Building a Workstation for PFClean
Purchasing or upgrading a workstation for your restoration work can be both expensive and confusing. Manufacturers and machine builders often offer up a plethora of unnecessary and expensive options which won’t improve your productivity at all and are based on a very generalised performance goal. In this guide the aim is to show you how easy it is to configure a workstation or upgrade your existing system to maximise efficiency in PFClean, without spending a large amount of money.
For the purposes of illustrating the importance of choosing the appropriate components, the component choices have been broken down into sections including GPU, processor, chassis, drives and RAM and each section outlines the goals we want to achieve from each component choice.
– General Processing on The GPU
– What Do You Need to Boost Your Throughput?
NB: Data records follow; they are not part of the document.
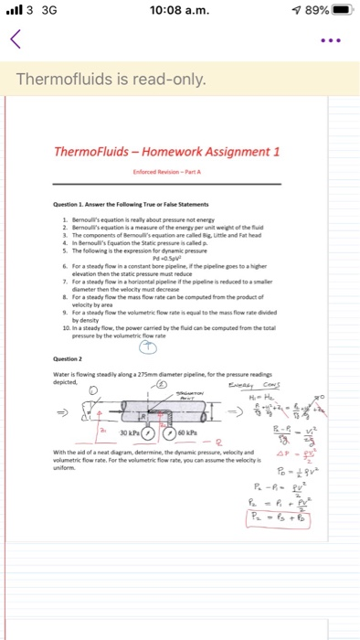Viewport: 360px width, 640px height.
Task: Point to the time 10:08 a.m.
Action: [179, 10]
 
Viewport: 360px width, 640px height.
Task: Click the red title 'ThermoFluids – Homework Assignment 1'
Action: [179, 152]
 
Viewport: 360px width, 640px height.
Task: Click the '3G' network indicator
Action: [39, 10]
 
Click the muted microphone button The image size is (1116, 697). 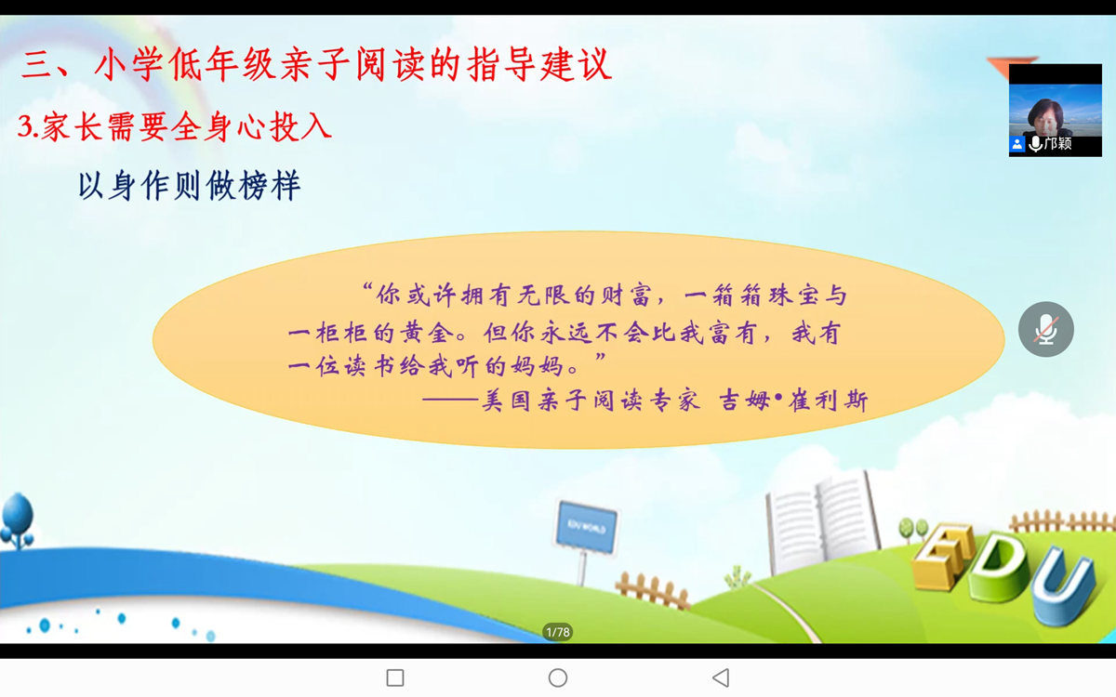pyautogui.click(x=1045, y=329)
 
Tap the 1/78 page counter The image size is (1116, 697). pyautogui.click(x=557, y=632)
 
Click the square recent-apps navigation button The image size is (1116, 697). pyautogui.click(x=395, y=677)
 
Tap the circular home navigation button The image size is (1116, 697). pyautogui.click(x=557, y=677)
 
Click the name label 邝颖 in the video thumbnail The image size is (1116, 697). pyautogui.click(x=1057, y=143)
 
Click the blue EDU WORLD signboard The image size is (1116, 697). pyautogui.click(x=587, y=527)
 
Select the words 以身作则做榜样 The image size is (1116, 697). pyautogui.click(x=190, y=185)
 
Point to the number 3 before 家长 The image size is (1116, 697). pyautogui.click(x=25, y=126)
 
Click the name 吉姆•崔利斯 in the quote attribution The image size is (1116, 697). pyautogui.click(x=793, y=401)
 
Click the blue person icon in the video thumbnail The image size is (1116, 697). pyautogui.click(x=1016, y=144)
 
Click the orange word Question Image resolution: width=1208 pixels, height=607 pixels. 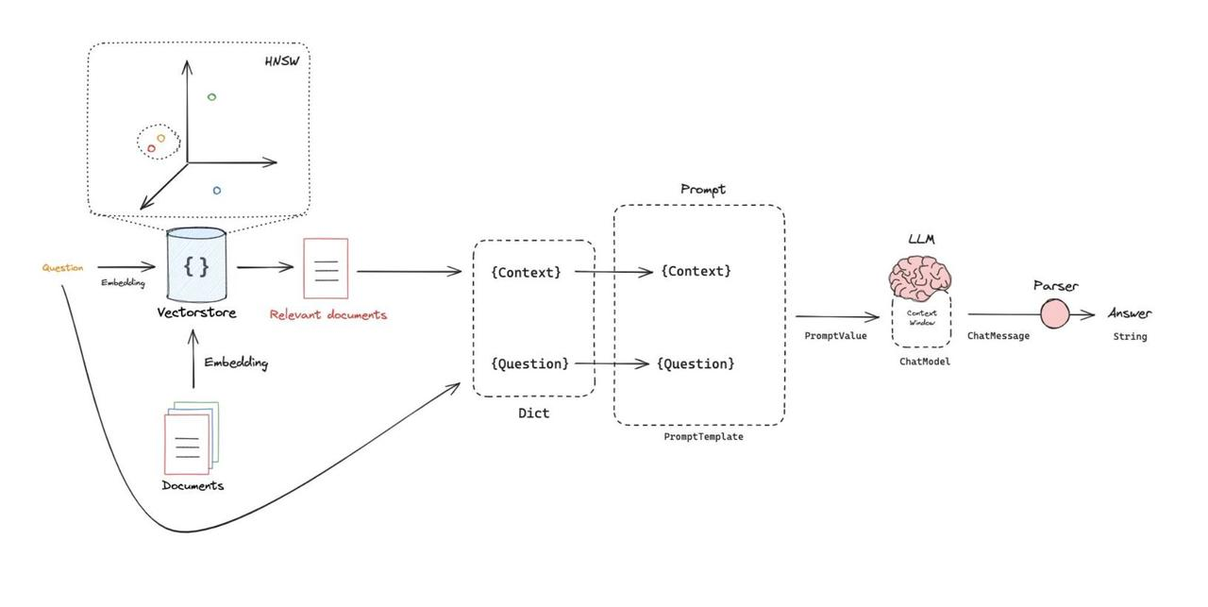(x=62, y=268)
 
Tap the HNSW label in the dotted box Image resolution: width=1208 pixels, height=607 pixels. (x=287, y=61)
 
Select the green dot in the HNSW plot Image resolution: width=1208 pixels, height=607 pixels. (x=211, y=97)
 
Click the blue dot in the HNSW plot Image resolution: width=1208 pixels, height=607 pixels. (x=217, y=191)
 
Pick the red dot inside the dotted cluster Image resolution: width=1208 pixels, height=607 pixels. (x=151, y=148)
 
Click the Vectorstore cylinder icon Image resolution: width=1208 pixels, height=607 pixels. (x=196, y=265)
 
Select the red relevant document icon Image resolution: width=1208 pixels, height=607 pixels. (x=326, y=268)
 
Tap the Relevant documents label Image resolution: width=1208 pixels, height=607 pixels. (x=327, y=314)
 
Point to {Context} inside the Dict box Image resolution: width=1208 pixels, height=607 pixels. (x=526, y=272)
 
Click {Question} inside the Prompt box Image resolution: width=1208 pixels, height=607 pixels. (x=696, y=363)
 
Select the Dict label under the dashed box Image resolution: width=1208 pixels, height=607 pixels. (x=533, y=413)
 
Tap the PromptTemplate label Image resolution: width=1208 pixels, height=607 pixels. (x=703, y=436)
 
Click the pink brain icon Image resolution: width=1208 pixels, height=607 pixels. (x=919, y=278)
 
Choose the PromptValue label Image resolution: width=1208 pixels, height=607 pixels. (x=835, y=335)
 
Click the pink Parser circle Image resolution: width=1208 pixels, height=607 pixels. (x=1054, y=314)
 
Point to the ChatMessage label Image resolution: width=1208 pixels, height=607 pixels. (x=998, y=335)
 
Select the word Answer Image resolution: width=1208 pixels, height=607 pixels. (x=1130, y=313)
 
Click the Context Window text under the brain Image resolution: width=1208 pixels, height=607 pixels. (x=921, y=317)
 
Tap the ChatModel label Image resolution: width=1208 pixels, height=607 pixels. (x=924, y=361)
– How Many Processors? How Many Cores? How Many GHz?
– The Choice of CPU
– Off The Shelf
– Too Many Choices
– From Firm Foundations
– PCIe Lanes
– How Fast and How Much Storage?
– What About Caching?
– Drive Choices
– Future Upgrades
General Processing on The GPU
PFClean was the first application commercially available in any market, to use a technology called General Processing on the GPU (GPGPU). By offloading compute intensive tasks to the Graphics Processing Unit, PFClean is able to utilise the massively parallel architecture of the GPU to increase the speed of your restoration dramatically. In the new version you are able to employ multiple GPUs for both Display and Batch processing, as well as multiple GPUs over a network to rapidly export your restored material. PFClean continues to be at the forefront of this technology with its Digital Wet Gate and Telerack video processing engine, which is designed from the ground up to be a GPU processing only engine.
What Do You Need to Boost Your Throughput?
PFClean uses Open CL and hence requires an an OpenCL 1.2 compliant card to run. For the purposes of this blog post, AMD’s Radeon Pro WX7100 was chosen; each card has 8GB of GDDR5 memory and are 4k display enabled. These cards are the sweet spot in AMD’s line of professional cards and offer great performance, thermal characteristics, power consumption and price.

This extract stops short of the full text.